Sunday, April 18, 2010

Reynolds on Damrosch on Tocqueville, McWhorter on Patterson on Moynihan, and more in the book pages

TOCQUEVILLE’S DISCOVERY OF AMERICA by Leo Damrosch is reviewed by David S. Reynolds for the New York Times. Damrosch "reveals the man behind the sage," Reynolds writes, showing us
that 'Democracy in America' was the outcome of a nine-month tour of the United States that Tocqueville, a temperamental, randy 25-year-old French apprentice magistrate of aristocratic background, took in 1831-32 with his friend Gustave de Beaumont.

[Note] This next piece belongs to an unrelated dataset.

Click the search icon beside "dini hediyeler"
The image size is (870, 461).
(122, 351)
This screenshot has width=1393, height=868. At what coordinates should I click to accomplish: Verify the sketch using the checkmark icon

The French government commissioned the pair to report on American prisons. But Tocqueville confided that he wanted to examine “all the workings of that vast American society that everyone talks about and no one knows.”

Drawing from Tocqueville’s private writings, Damrosch presents the young traveler as insatiably curious. After landing in Newport, R.I., in May 1831, Tocqueville and Beaumont visited 17 of America’s 24 states and three of its sparsely settled territories. Writing down their impressions of the many Americans they met, including notables like John Quincy Adams and Sam Houston, they accumulated a huge store of information.

Continue reading here.

Freedom is Not Enough: The Moynihan Report and America's Struggle over Black Family Life--from LBJ to Obama by James T. Patterson is reviewed by James McWhorter in The New Republic. McWhorter writes:

Patterson’s book chronicles Moynihan’s composition of the report, its reception, and its cultural legacies. It’s an odd work, one part biographical sketch, one part historical chronicle of a crucial moment in America’s race debate, and finally, one part reportage on assorted race-related Issues of the Day since the 1970s. The book is most valuable for the second part, the historical chronicle. The controversy that The Negro Family stirred up was, in many ways, a national tragedy. I have always cringed at the thought of this controversy, and been thankful that I was too young to understand it or participate in it.

The spark for the furore was Moynihan’s claim—from what he thought of as the side of the angels—that black problems in 1965 were not due only to racism. Alarmed by the fact that nearly a quarter of black births were to single parents, and given that studies (bolstered by a great many since) were demonstrating fewer opportunities for such children, he argued that:

At the center of the tangle of pathology is the weakness of the family structure. Once or twice removed, it will be found to be the principal source of most of the aberrant, inadequate, or antisocial behavior that did not establish, but now serves to perpetuate the cycle of poverty and deprivation.

Specifically, Moynihan noted that the social problem, albeit rooted in a legacy of brutal discrimination, was now “feeding on itself” and demanded immediate address.

That this argument was too subtle for many is a stain on an era that was otherwise so unprecedently enlightened.
Continue reading here.

THE GREAT AMERICAN UNIVERSITY Its Rise To Preeminence, Its Indispensable National Role, Why It Must Be Protected by Jonathan R. Cole is "capacious, candid, and compelling," according to a Boston Globe Review.

THE BIG SHORT by Michael Lewis, and THE END OF WALL STREET by Roger Lowenstein are taken up in the New York Times.

In A Conscious Pariah: On Raul Hilberg, Nathaniel Popper takes up the life of this Holocaust scholar in The Nation.